Year
2021
File Attachment
a530.pdf540.45 KB
Abstract
The Delayed Neutron Delayed Gamma (DNDG) technique provides a new analytical capability to the International Atomic Energy Agency (IAEA) for detecting undeclared nuclear activities. IAEA’s Long Term R&D (LTRD) plan has a stated high urgency need to develop elemental and isotopic signatures of nuclear fuel cycle activities and processes. The United States National Nuclear Security Administration (NNSA) is sponsoring research aimed at expanding the capabilities of rapid nondestructive safeguards measurements by using the combination of delayed neutron and delayed gamma analysis techniques at the Oak Ridge National Laboratory’s (ORNL) High Flux Isotope Reactor (HFIR).
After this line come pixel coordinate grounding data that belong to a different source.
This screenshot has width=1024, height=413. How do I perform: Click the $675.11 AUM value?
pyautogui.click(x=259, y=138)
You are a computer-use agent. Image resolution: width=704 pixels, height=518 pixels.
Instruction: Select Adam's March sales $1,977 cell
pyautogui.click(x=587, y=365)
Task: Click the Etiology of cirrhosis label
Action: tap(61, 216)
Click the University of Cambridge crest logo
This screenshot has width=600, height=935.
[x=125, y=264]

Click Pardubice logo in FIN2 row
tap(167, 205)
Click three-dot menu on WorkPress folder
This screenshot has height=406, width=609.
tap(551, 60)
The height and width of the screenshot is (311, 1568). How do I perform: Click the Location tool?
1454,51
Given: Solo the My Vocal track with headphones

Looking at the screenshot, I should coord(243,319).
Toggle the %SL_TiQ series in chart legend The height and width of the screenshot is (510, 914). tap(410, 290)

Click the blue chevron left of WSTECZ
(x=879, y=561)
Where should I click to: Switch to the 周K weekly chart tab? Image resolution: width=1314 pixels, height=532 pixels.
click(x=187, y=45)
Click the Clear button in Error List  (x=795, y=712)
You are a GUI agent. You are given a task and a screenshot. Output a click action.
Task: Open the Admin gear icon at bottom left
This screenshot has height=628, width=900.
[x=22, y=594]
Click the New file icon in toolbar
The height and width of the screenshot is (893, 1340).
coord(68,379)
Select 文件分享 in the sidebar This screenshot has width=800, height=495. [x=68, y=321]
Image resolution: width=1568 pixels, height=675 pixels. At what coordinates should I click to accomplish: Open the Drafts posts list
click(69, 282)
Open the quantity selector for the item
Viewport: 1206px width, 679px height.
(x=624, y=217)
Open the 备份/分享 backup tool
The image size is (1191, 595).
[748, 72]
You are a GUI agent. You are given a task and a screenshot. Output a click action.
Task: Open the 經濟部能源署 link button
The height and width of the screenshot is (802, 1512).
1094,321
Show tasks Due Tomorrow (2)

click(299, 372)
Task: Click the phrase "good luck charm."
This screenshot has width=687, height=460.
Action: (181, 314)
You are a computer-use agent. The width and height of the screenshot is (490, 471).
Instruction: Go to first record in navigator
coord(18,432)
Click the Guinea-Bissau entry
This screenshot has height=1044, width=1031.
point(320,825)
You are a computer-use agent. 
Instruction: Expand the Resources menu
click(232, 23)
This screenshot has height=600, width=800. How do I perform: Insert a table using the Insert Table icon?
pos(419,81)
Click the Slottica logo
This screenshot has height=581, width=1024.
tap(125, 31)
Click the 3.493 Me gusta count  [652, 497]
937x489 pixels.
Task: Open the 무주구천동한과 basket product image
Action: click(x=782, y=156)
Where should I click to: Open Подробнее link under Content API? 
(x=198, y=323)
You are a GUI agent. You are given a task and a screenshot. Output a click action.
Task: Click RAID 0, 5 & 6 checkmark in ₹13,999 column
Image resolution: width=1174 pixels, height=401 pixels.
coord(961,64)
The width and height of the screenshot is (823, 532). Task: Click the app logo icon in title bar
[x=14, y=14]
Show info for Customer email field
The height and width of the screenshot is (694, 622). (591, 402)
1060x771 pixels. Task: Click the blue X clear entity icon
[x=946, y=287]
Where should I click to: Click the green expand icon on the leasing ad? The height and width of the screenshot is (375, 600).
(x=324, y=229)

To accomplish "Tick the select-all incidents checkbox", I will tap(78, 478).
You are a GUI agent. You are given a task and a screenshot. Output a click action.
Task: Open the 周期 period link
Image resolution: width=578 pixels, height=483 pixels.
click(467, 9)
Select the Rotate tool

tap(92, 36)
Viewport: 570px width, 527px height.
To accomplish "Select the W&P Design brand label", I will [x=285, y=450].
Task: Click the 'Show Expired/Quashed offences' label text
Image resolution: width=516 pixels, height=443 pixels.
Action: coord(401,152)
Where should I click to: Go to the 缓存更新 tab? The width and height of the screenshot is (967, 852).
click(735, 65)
The pneumatic transfer facility at the HFIR Neutron Activation Analysis (NAA) laboratory is used to conduct rapid irradiations and subsequent measurements of samples containing fissile material. The NAA facility at HFIR has supported the IAEA’s Network of Analytical Laboratories (NWAL) for nearly a decade by providing mass and enrichment characterization on pre-inspection check (PIC) samples collected by the IAEA inspectors in the field. It is recognized that the distribution profile of heavy fission products (atomic mass 125 to 145) remains fairly invariant for the fissile isotopes such as 235U and 239Pu while the distribution of light fission products (atomic mass 85-105) varies from one isotope to another. By empirically calibrating the ratio of the net full energy peaks as a function of known concentration of the binary mixture, one can determine the relative fraction of fissile isotopes in an unknown sample. Combining this gamma-ray method with Delayed Neutron Activation Analysis (DNAA) provides quantification of trace fissile mass. The DN/DG method was successfully tested using fissile masses approaching the masses of pre-inspection check swipe samples. In addition, signal processing chain of the DN counter at the HFIR NAA laboratory has been upgraded, lowering the uncertainty in the 235U equivalent mass by one-third. Quantification of 238U in PIC samples using gamma spectrometry provides another vital piece of safeguards information because it allows verification of the enrichment of the uranium sample. A Compton Suppression System was configured to improve the sensitivity of 238U quantification. The results of these multi-faceted approaches to improve safeguards are discussed and results are presented.